▶ [PROVIDED MATERIAL]
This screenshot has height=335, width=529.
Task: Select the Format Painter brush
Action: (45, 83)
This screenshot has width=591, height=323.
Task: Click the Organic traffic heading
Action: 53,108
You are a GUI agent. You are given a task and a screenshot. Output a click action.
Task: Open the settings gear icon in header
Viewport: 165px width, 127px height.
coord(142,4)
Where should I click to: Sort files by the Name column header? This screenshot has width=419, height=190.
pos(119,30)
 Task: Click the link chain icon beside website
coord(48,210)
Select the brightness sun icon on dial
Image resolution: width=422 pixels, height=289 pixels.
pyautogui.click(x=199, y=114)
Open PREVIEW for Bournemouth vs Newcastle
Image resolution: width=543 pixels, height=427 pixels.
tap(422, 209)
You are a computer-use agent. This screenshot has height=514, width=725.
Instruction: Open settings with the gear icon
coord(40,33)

--

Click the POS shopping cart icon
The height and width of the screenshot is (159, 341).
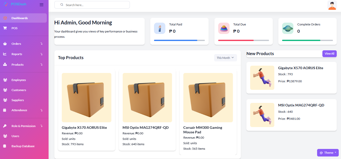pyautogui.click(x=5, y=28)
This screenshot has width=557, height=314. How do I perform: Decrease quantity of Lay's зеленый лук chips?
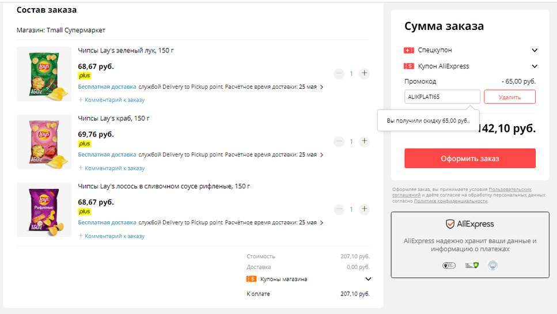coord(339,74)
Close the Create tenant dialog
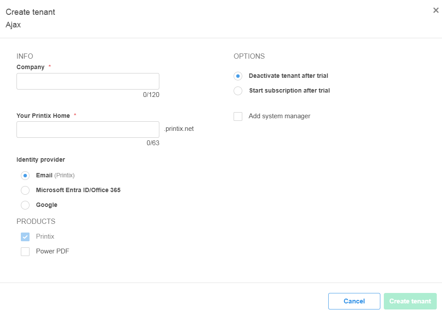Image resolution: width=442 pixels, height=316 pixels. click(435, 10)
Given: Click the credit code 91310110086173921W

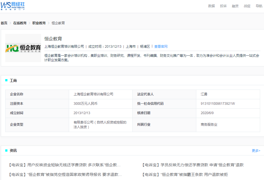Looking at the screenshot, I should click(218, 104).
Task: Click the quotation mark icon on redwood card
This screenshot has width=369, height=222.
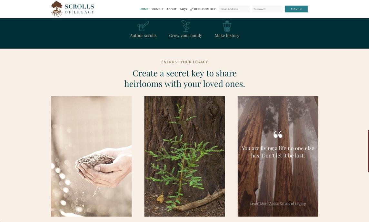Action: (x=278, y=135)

---

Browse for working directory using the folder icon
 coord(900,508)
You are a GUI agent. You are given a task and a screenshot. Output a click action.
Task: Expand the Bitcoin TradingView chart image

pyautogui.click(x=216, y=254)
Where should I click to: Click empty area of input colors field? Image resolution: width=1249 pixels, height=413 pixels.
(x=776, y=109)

▶ [EXERCISE] Retype the records exactly, covering the stretch from the line containing "This screenshot has height=335, width=529." through the line containing "coord(40,33)", both included.

▶ [TASK OUTPUT]
This screenshot has height=335, width=529.
Task: Select the Format Painter brush
Action: (45, 83)
This screenshot has width=591, height=323.
Task: Click the Organic traffic heading
Action: 53,108
You are a GUI agent. You are given a task and a screenshot. Output a click action.
Task: Open the settings gear icon in header
Viewport: 165px width, 127px height.
coord(142,4)
Where should I click to: Sort files by the Name column header? This screenshot has width=419, height=190.
pos(119,30)
 Task: Click the link chain icon beside website
coord(48,210)
Select the brightness sun icon on dial
Image resolution: width=422 pixels, height=289 pixels.
pyautogui.click(x=199, y=114)
Open PREVIEW for Bournemouth vs Newcastle
Image resolution: width=543 pixels, height=427 pixels.
tap(422, 209)
You are a computer-use agent. This screenshot has height=514, width=725.
Instruction: Open settings with the gear icon
coord(40,33)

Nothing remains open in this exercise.